# Another groundwork



## Michaelcookplum (May 1, 2011)

Actually it's a basement bath on a sewer ejector pump and the rest will be a hung sewer. The other 3" lines are for a floor drain and area way drain that will go to the sump crock(installed by the concrete guys)


----------



## Plumberman (Jul 7, 2008)

I love ground work!

Looks good my man.

Just be prepared, there are ALWAYS haters!


----------



## Tommy plumber (Feb 19, 2010)

What I love about doing underground work like that, is that you only need a couple of tools compared to doing a top-out. With a top-out (2nd rough) you need like half the stuff out of your truck. Not so with undergrounds.

Looks good by the way.


----------



## rocksteady (Oct 8, 2008)

I hate everything about it. I would have used ABS instead of PVC. I would have used slightly smaller rock. I would have used a much more efficient layout. I would have used combo's instead of wye's and 45's. I wouldn't have had my shadow in the pictures. I'm sure I would have done it faster too.









Paul


----------



## Plumberman (Jul 7, 2008)

rocksteady said:


> I hate everything about it. I would have used ABS instead of PVC. I would have used slightly smaller rock. I would have used a much more efficient layout. I would have used combo's instead of wye's and 45's. I wouldn't have had my shadow in the pictures. I'm sure I would have done it faster too.
> 
> Paul


Code does state no "shadows" in pictures of plumbing work. 


----------



## TX MECH PLUMBER (May 27, 2011)

rocksteady said:


> I hate everything about it. I would have used ABS instead of PVC. I would have used slightly smaller rock. I would have used a much more efficient layout. I would have used combo's instead of wye's and 45's. I wouldn't have had my shadow in the pictures. I'm sure I would have done it faster too.
> 
> Paul


That's funny


----------



## c-note (Aug 12, 2011)

very nice job


----------



## Plumber patt (Jan 26, 2011)

rocksteady said:


> I hate everything about it. I would have used ABS instead of PVC. I would have used slightly smaller rock. I would have used a much more efficient layout. I would have used combo's instead of wye's and 45's. I wouldn't have had my shadow in the pictures. I'm sure I would have done it faster too.
> 
> Paul


A little harsh....


----------



## Titan Plumbing (Oct 8, 2009)

Actually it was harsh only to the critics...


----------



## BROOKLYN\PLUMB (May 21, 2010)

No one cares but those rocks wouldn't fly here 

Your job looks good I know we all have different code minimum requirements but I couldn't have cast iron touching those rocks you don't feel that they might damage your pvc?


----------



## sikxsevn (Jun 23, 2009)

I'm not to crazy about it being flat vented, or with the depth of it either, but it looks like your playing the hand you were dealt. Looks great. Nice and clean, neat, and certainly well bedded


----------



## plbgbiz (Aug 27, 2010)

BROOKLYN\PLUMB said:


> ...you don't feel that they might damage your pvc?

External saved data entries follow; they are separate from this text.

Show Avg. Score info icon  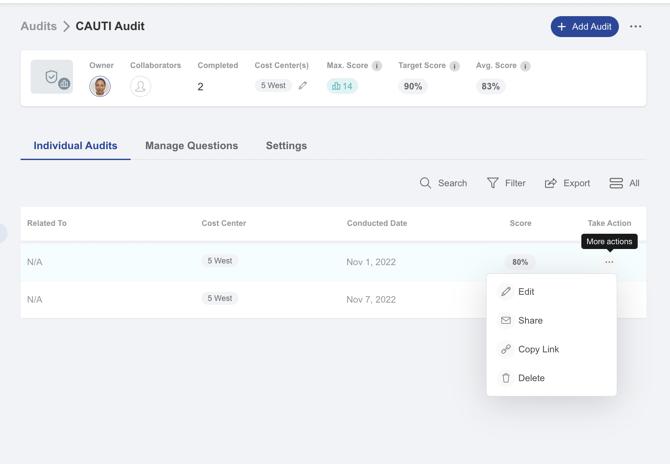525,66
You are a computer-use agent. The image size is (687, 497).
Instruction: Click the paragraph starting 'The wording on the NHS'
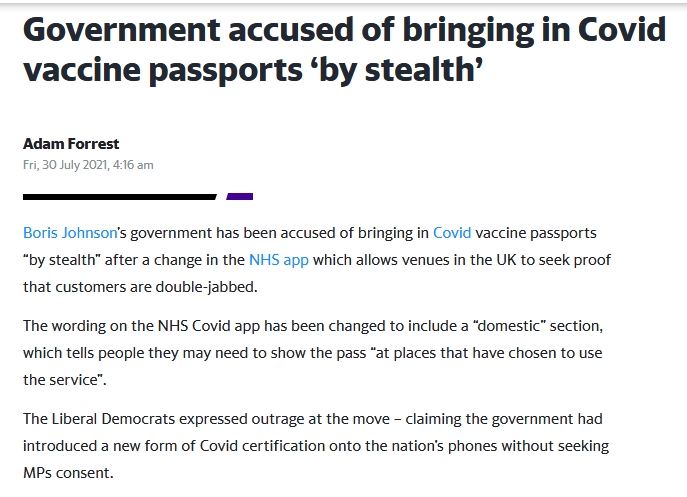(313, 353)
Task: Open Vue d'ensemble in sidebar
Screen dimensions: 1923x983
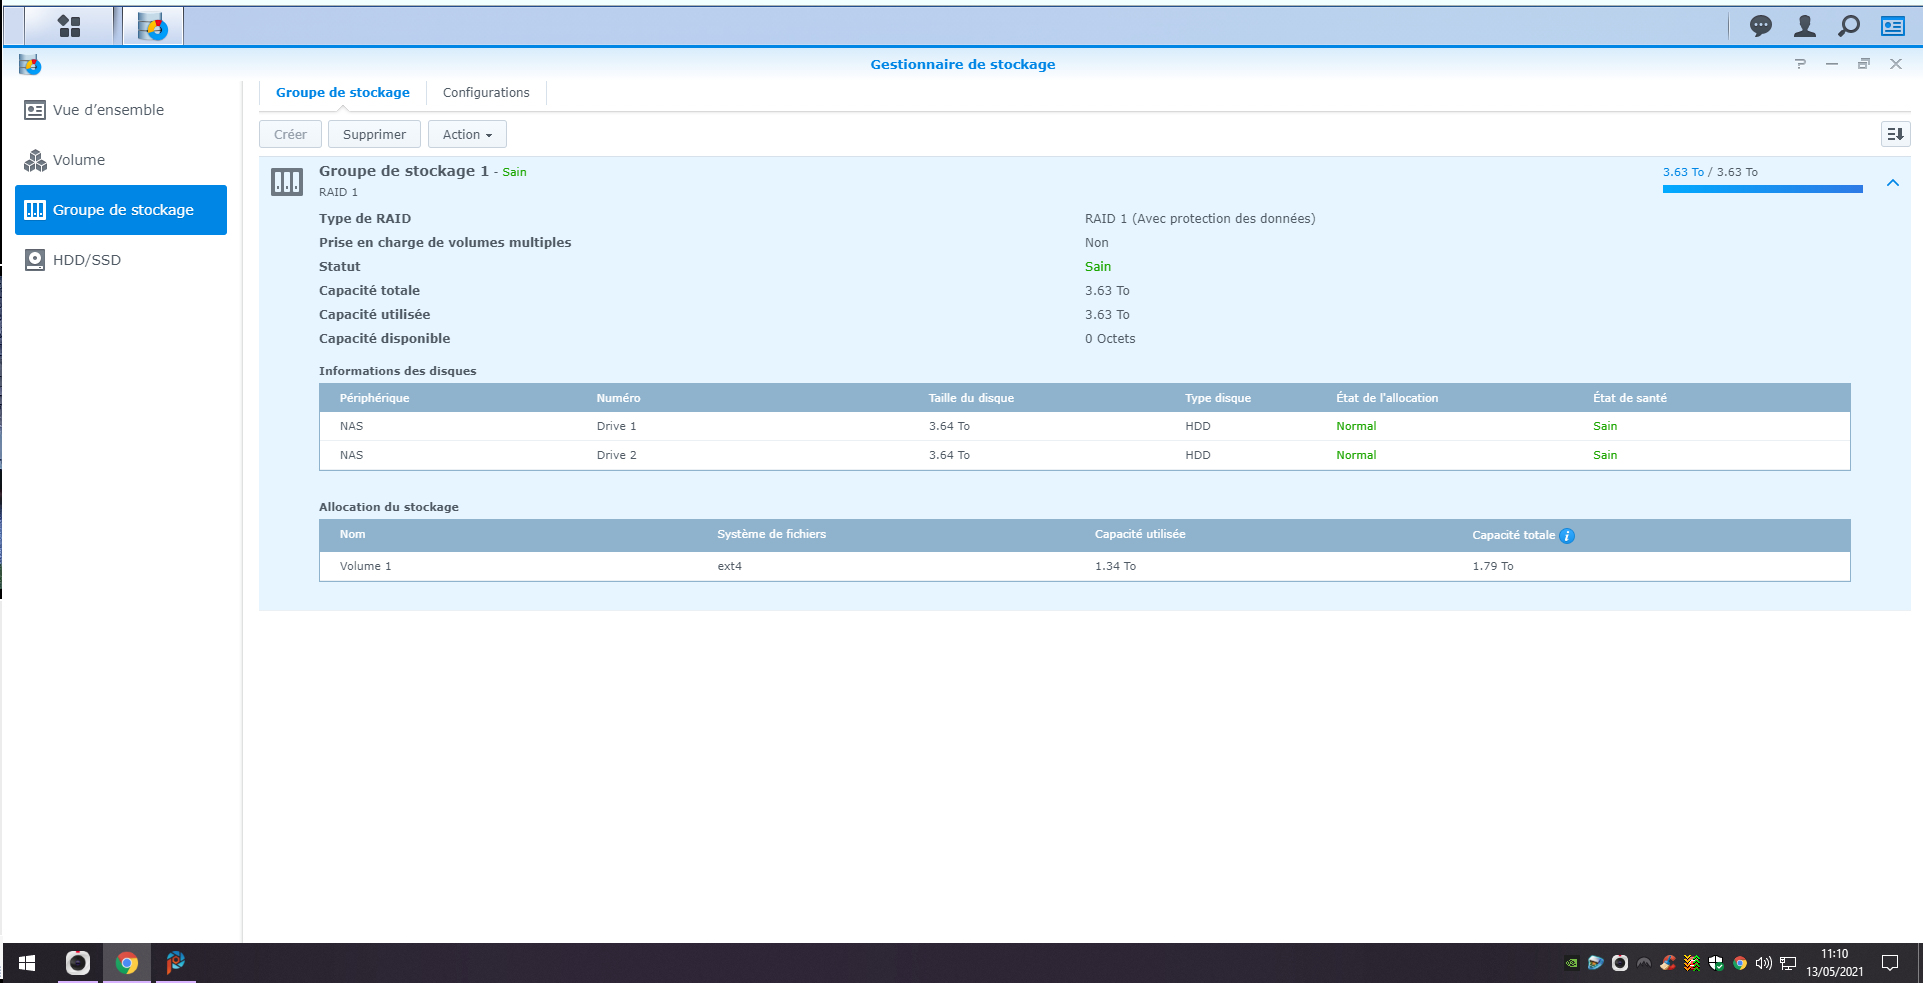Action: 108,110
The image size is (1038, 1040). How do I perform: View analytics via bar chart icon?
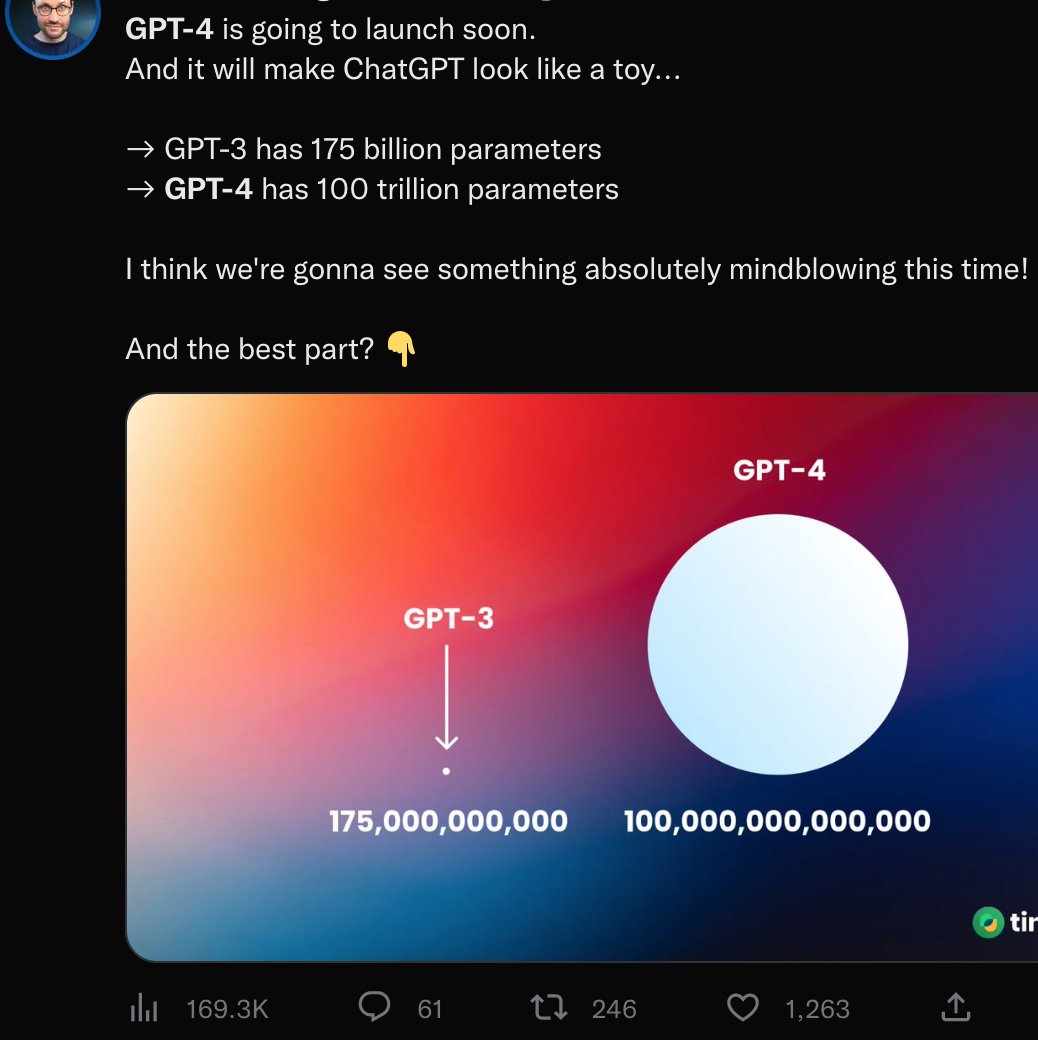pyautogui.click(x=144, y=1008)
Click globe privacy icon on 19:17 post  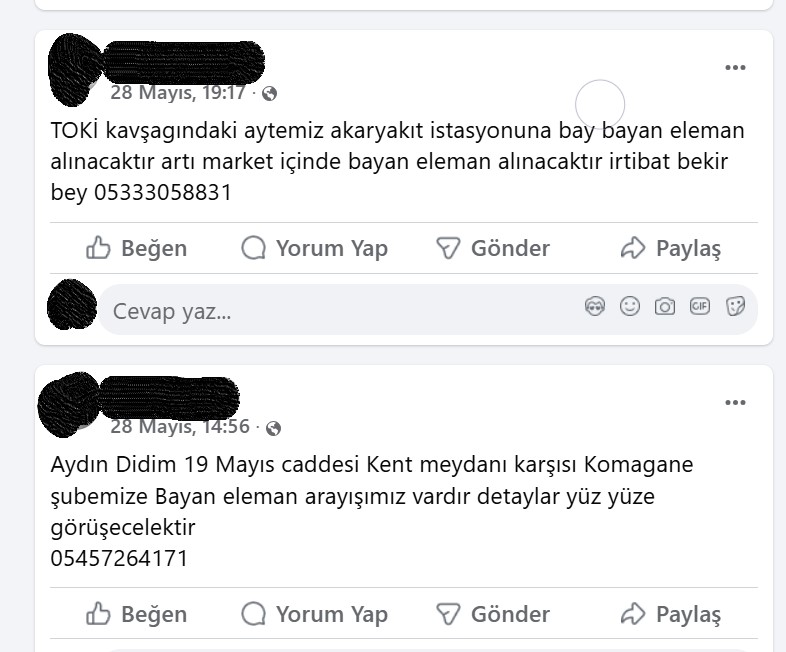coord(270,94)
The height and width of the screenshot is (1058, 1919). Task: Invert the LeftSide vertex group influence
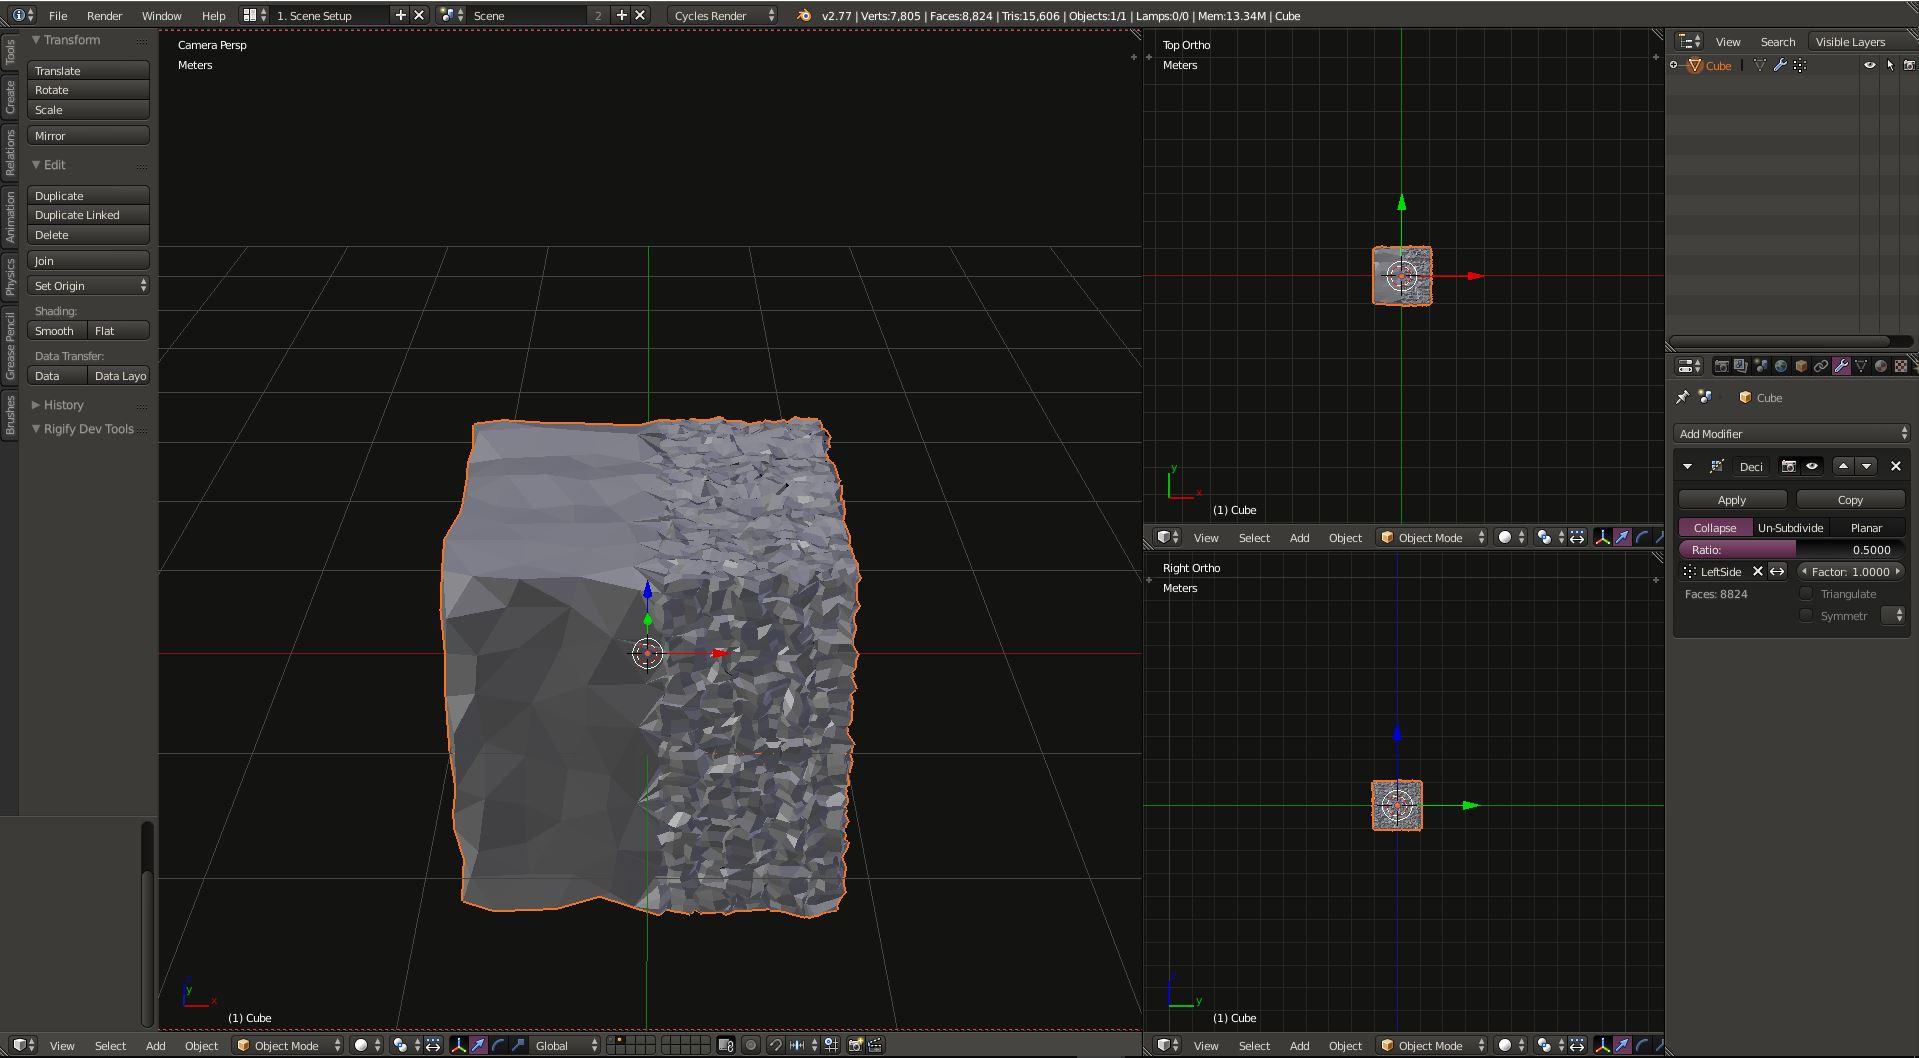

I don't think that small of gravel would damage schedule 40 PVC but I'm curious why you used that instead of sand. I have done some building sewers with pea gravel. That made for a very tight ditch. :thumbsup:



Plumberman said:


> Code does state no "shadows" in pictures of plumbing work. 


I thought the shadow was Ron.


----------



## Widdershins (Feb 5, 2011)

sikxsevn said:


> I'm not to crazy about it being flat vented, or with the depth of it either, but it looks like your playing the hand you were dealt. Looks great. Nice and clean, neat, and certainly well bedded


 I don't think those are flat vents -- A flat vent would have been rolled up.


----------



## sikxsevn (Jun 23, 2009)

Widdershins said:


> I don't think those are flat vents -- A flat vent would have been rolled up.


An error in terminology may have been made on my part. :embarrassed:

I do prefer stack venting whenever possible though


----------